Raw data –

--------------------------------

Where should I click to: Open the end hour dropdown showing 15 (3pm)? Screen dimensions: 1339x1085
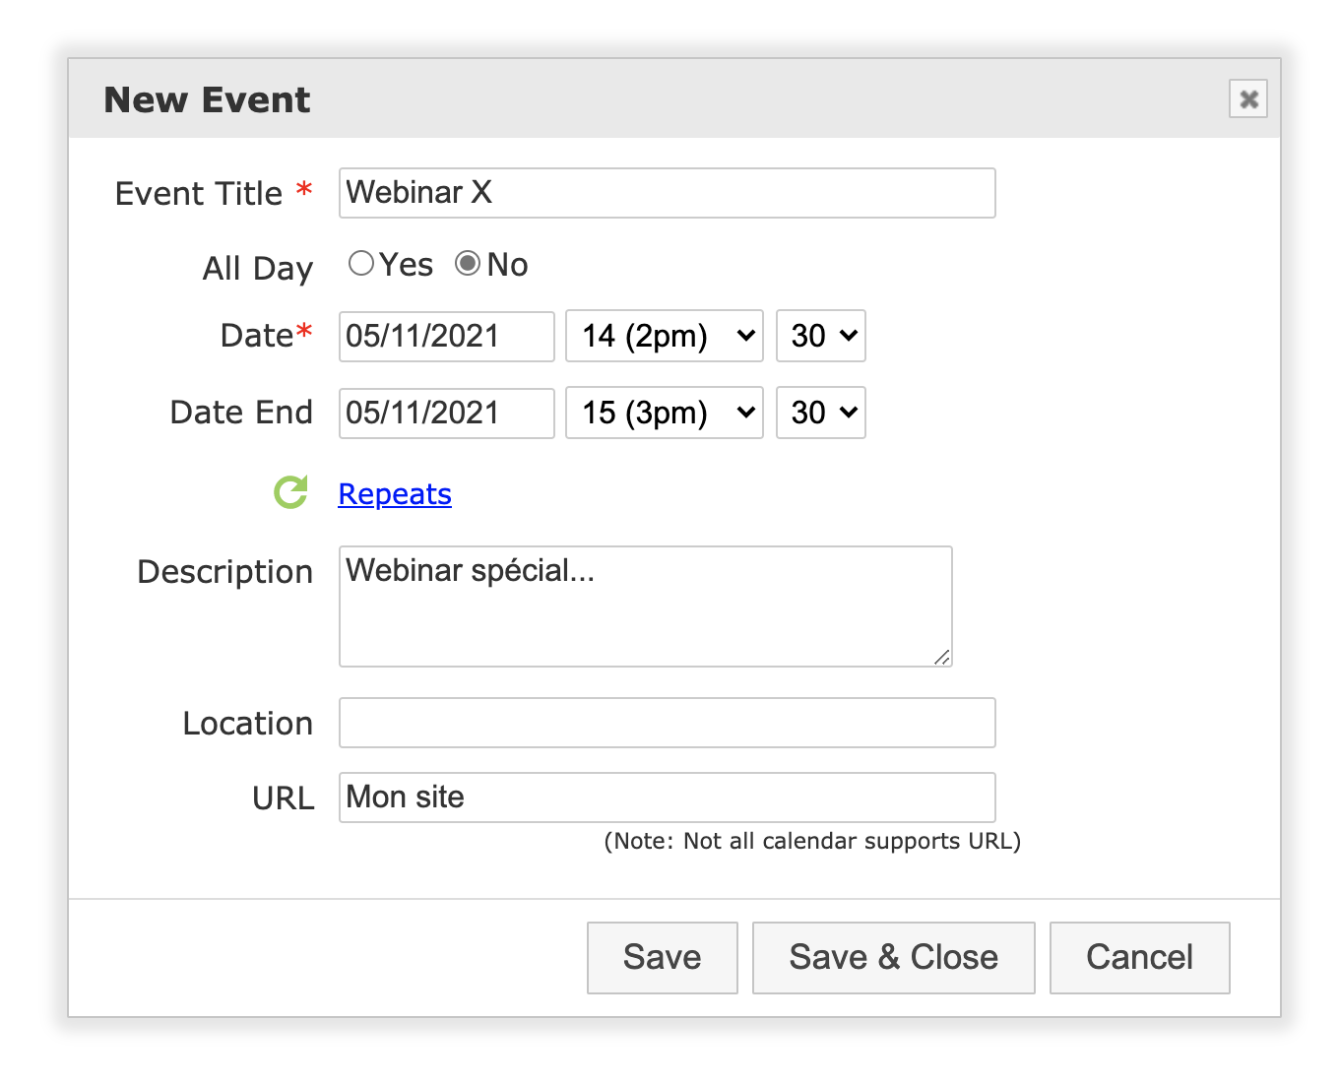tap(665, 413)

--------------------------------

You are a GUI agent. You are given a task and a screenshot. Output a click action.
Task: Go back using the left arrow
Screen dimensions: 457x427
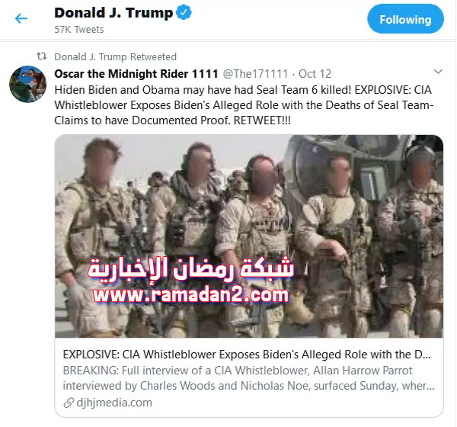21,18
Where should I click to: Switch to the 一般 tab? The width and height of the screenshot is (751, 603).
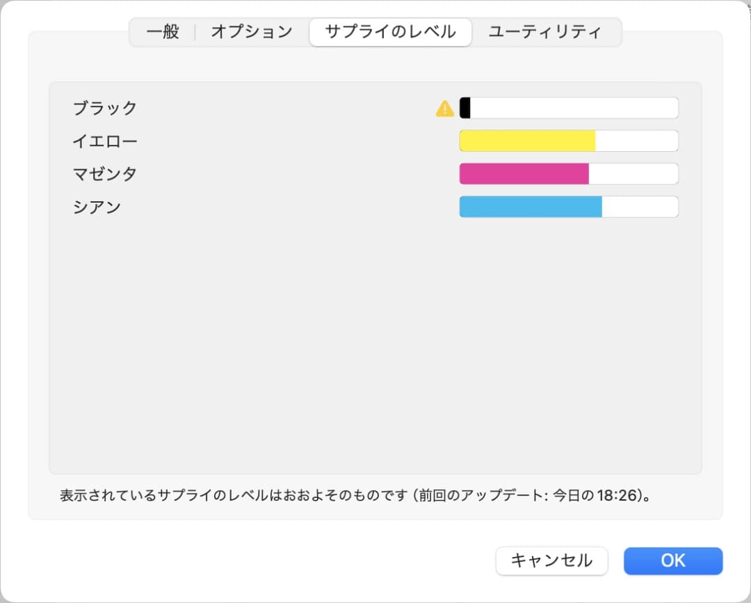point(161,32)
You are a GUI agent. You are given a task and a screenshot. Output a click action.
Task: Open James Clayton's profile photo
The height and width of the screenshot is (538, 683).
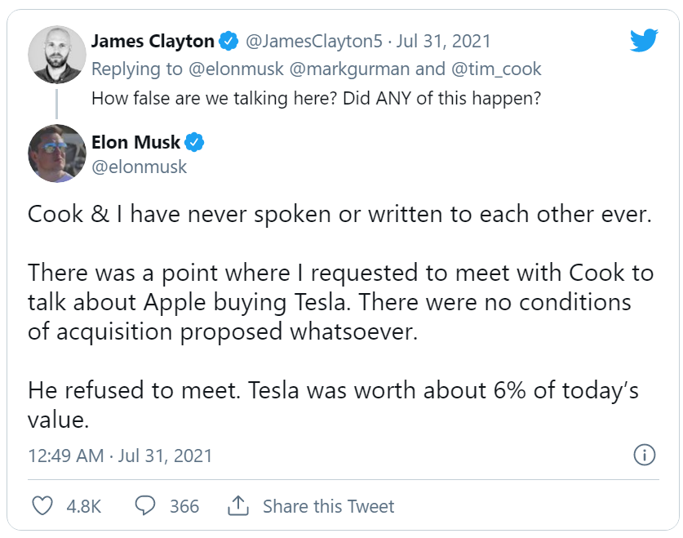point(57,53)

--------------------------------

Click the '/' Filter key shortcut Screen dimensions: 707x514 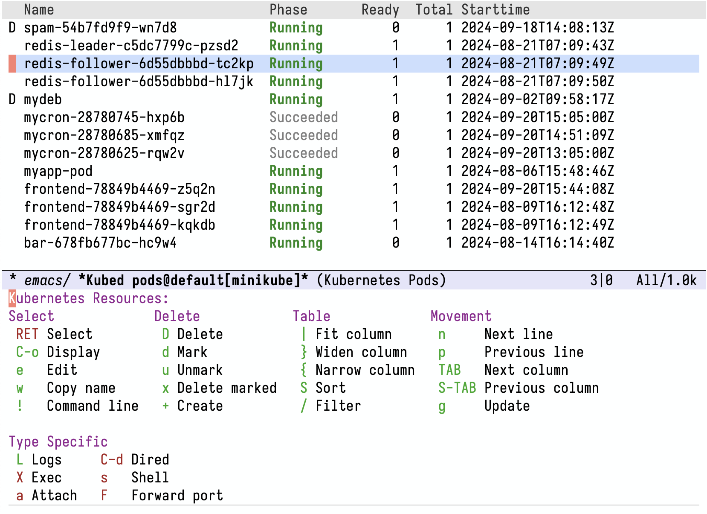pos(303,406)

--------------------------------

Work required –
Reproduce word for word, with pictures dropped, only the part of the material above that opens with the line containing "Where should I click to: Switch" and closes with the line containing "Task: Open James Clayton's profile photo".

Solution –
Where should I click to: Switch to the 一般 tab? The width and height of the screenshot is (751, 603).
point(161,32)
You are a GUI agent. You are given a task and a screenshot. Output a click action.
Task: Open James Clayton's profile photo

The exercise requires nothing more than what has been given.